Co-Mission works with existing reformed evangelical churches in partnership to plant churches into unreached areas across London, fostering a church-planting ethos across our network to reach people for Christ.
We are committed to seeing gospel believing, gospel living and gospel sharing churches established and strengthened. There are many ways to launch these types of new churches. But typically we have employed three models of planting to accomplish this.
In this model we look to create a new church out of an old church. This can involve working with denominational organisations like the Church of England, The FIEC or the Grace Baptist Union to bring new life to a church situation in which decline has sadly become the direction of travel. Revitalisation typically involves the careful injection of resources, people and new leadership into the current situation in order to write a new chapter in the church’s history.

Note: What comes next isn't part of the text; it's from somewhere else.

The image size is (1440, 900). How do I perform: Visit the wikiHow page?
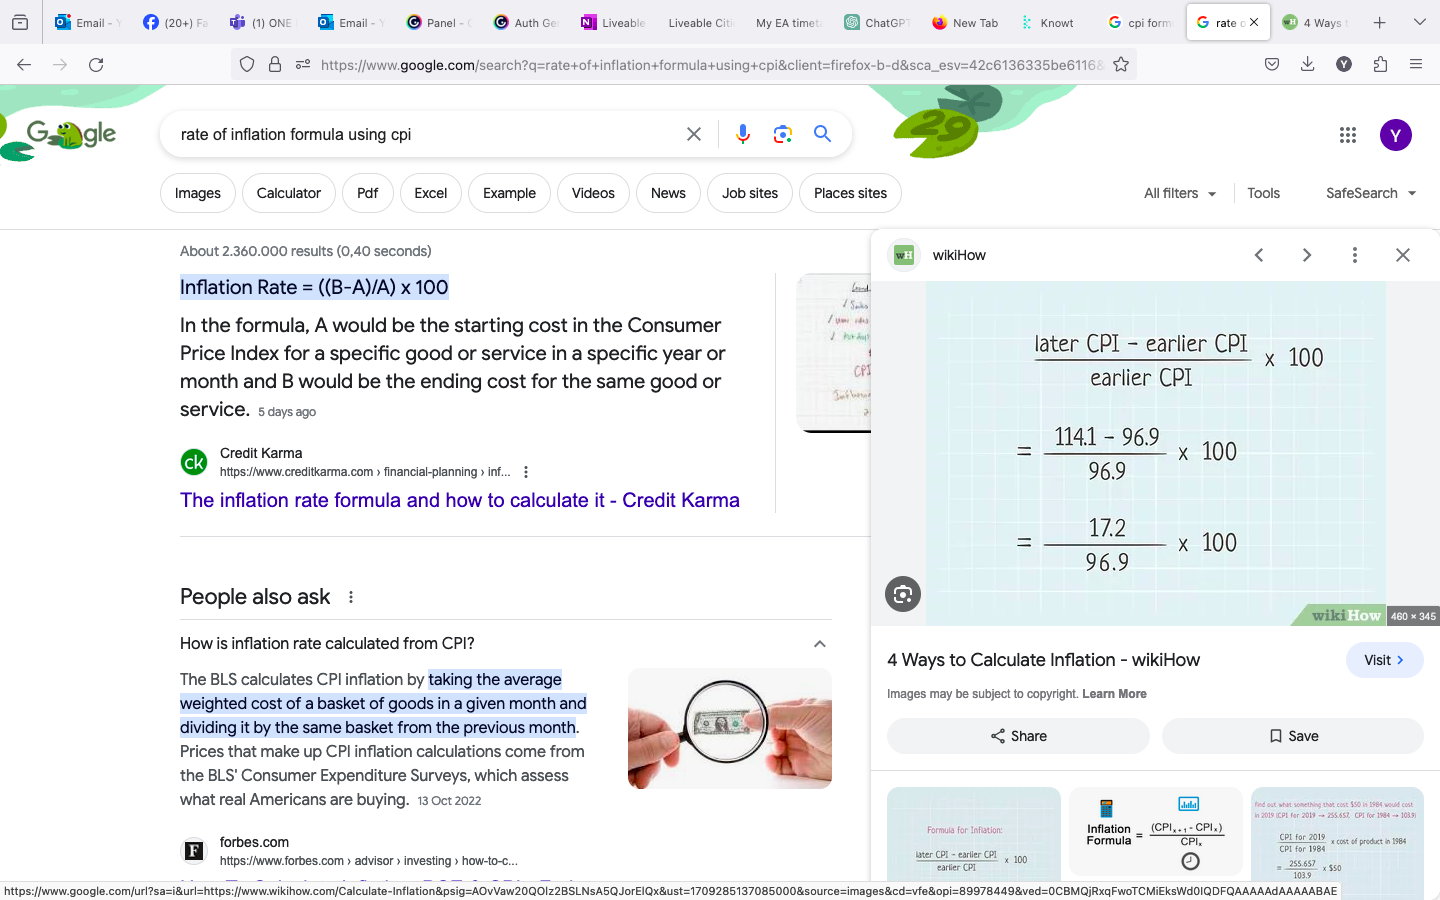(x=1384, y=660)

Congregational planting happens when one church identifies, trains and sends out a team from their church family to establish a new work in a new location. Often this church is launched in a different area of London, although sometimes we look to launch new congregational services within the same church. Often the church planter will be known to the sending church as a result of prior history with them.

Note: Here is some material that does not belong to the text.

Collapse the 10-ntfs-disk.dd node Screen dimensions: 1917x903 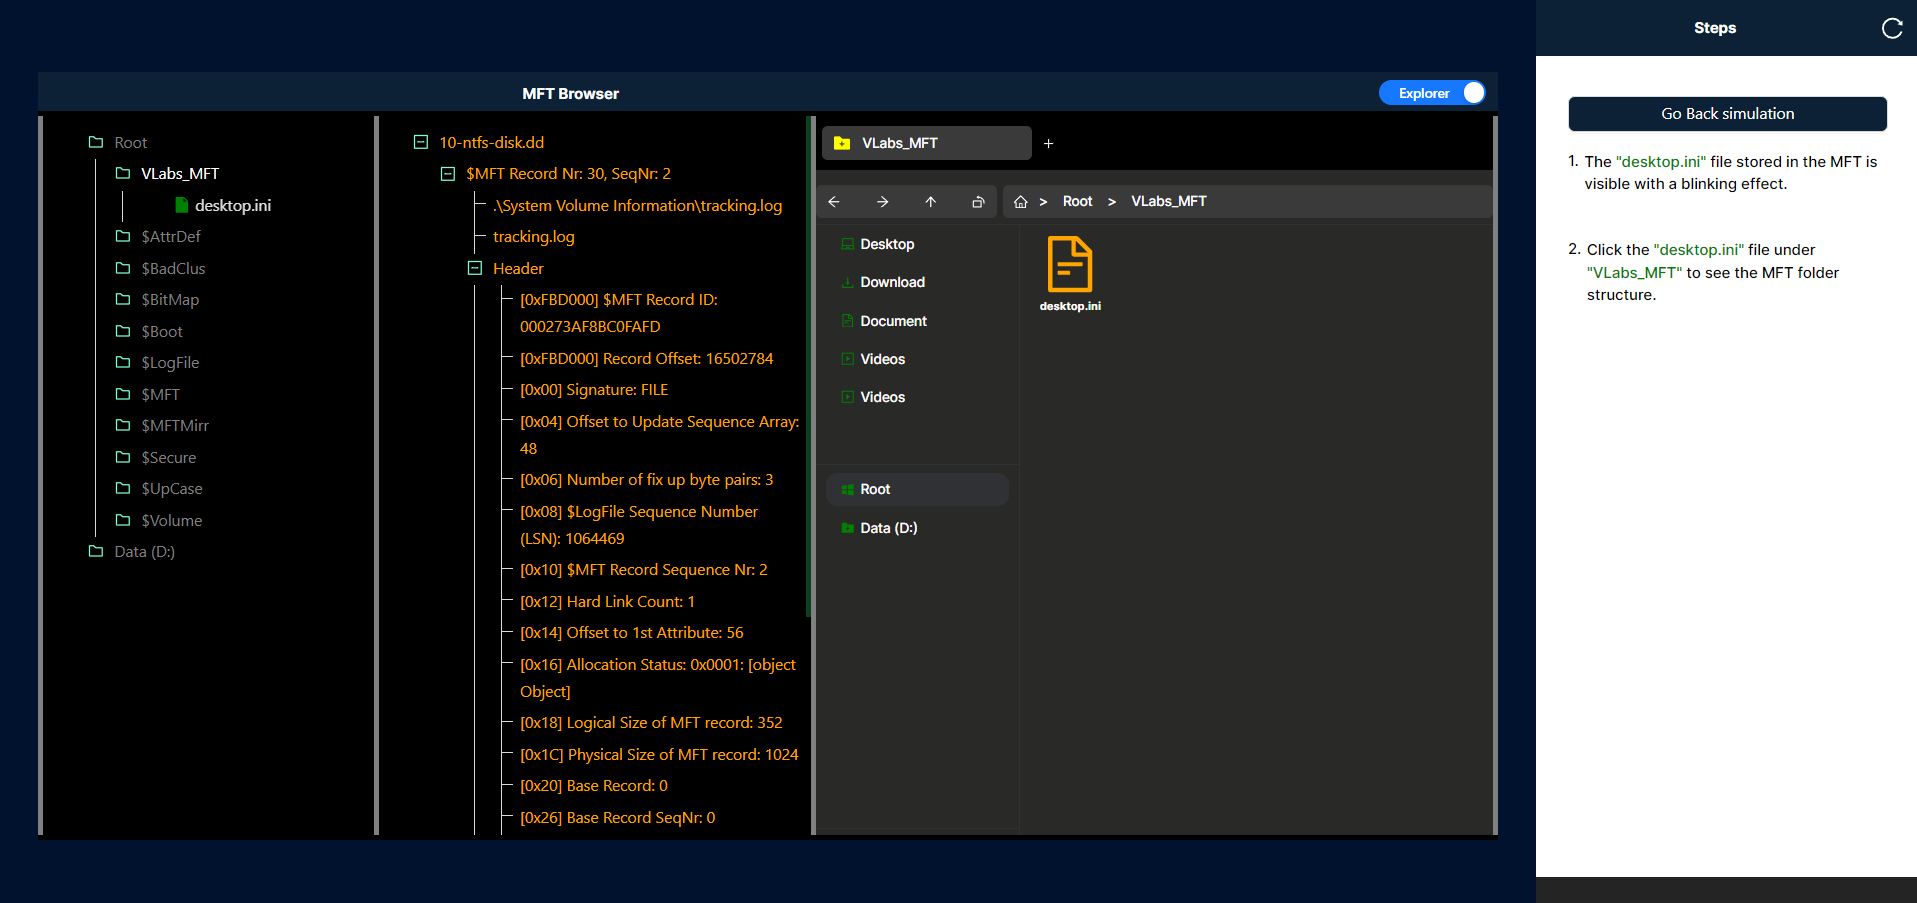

In this model we’re attempting to create a new church out of nothing. Pioneering church planting involves recruiting, deploying and supporting a more entrepreneurially gifted planter. Ordinarily he gathers a launch team from scratch through contact with both Christians and non-Christians. He does this in order to reach a particular community with the gospel. It was this type of planting that gave rise to the Antioch Plan, a three year, one million pound initiative to try to stimulate church planting reaching into the full diversity of London.